PROMPT
Copy the following rows word for word.

++++ DATA ENTRIES ++++

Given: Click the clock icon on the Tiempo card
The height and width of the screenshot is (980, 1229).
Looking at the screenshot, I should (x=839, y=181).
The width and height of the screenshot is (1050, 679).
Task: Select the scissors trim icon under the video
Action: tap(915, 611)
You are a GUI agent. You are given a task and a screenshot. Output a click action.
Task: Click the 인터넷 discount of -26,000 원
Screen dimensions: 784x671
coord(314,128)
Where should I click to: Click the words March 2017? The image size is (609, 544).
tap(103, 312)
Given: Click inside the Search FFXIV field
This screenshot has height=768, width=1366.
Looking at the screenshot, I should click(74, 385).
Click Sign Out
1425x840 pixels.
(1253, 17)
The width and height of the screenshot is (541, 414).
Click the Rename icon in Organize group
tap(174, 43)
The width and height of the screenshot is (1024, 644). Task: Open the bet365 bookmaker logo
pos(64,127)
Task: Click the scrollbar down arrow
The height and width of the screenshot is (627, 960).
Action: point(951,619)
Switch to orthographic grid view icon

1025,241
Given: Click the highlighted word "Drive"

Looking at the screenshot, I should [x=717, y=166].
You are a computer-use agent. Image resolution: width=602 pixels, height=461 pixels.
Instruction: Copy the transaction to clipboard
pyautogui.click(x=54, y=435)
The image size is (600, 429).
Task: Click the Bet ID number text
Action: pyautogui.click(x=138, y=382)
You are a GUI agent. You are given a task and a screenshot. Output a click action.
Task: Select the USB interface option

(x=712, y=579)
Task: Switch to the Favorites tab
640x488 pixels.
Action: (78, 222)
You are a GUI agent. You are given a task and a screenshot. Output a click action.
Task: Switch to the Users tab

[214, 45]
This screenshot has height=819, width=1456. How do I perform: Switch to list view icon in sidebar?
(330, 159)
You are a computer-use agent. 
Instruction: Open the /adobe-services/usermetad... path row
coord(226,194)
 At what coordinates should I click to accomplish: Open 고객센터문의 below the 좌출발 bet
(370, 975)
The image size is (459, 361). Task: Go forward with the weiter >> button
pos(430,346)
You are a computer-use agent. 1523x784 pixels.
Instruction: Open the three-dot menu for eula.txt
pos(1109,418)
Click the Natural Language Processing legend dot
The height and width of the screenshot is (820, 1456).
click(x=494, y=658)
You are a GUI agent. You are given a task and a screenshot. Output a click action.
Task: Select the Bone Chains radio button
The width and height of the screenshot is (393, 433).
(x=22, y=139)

++++

CORRECT RESULT
Given: Click the clock icon on the Tiempo card
The height and width of the screenshot is (980, 1229).
Looking at the screenshot, I should (x=839, y=181).
The width and height of the screenshot is (1050, 679).
Task: Select the scissors trim icon under the video
Action: tap(915, 611)
You are a GUI agent. You are given a task and a screenshot. Output a click action.
Task: Click the 인터넷 discount of -26,000 원
Screen dimensions: 784x671
coord(314,128)
Where should I click to: Click the words March 2017? The image size is (609, 544).
tap(103, 312)
Given: Click inside the Search FFXIV field
This screenshot has height=768, width=1366.
Looking at the screenshot, I should click(74, 385).
Click Sign Out
1425x840 pixels.
(1253, 17)
The width and height of the screenshot is (541, 414).
Click the Rename icon in Organize group
tap(174, 43)
The width and height of the screenshot is (1024, 644). Task: Open the bet365 bookmaker logo
pos(64,127)
Task: Click the scrollbar down arrow
The height and width of the screenshot is (627, 960).
Action: point(951,619)
Switch to orthographic grid view icon

1025,241
Given: Click the highlighted word "Drive"

Looking at the screenshot, I should [x=717, y=166].
You are a computer-use agent. Image resolution: width=602 pixels, height=461 pixels.
Instruction: Copy the transaction to clipboard
pyautogui.click(x=54, y=435)
The image size is (600, 429).
Task: Click the Bet ID number text
Action: pyautogui.click(x=138, y=382)
You are a GUI agent. You are given a task and a screenshot. Output a click action.
Task: Select the USB interface option

(x=712, y=579)
Task: Switch to the Favorites tab
640x488 pixels.
Action: (78, 222)
You are a GUI agent. You are given a task and a screenshot. Output a click action.
Task: Switch to the Users tab

[214, 45]
This screenshot has height=819, width=1456. How do I perform: Switch to list view icon in sidebar?
(330, 159)
You are a computer-use agent. 
Instruction: Open the /adobe-services/usermetad... path row
coord(226,194)
 At what coordinates should I click to accomplish: Open 고객센터문의 below the 좌출발 bet
(370, 975)
The image size is (459, 361). Task: Go forward with the weiter >> button
pos(430,346)
You are a computer-use agent. 1523x784 pixels.
Instruction: Open the three-dot menu for eula.txt
pos(1109,418)
Click the Natural Language Processing legend dot
The height and width of the screenshot is (820, 1456).
click(x=494, y=658)
You are a GUI agent. You are given a task and a screenshot. Output a click action.
Task: Select the Bone Chains radio button
The width and height of the screenshot is (393, 433).
(x=22, y=139)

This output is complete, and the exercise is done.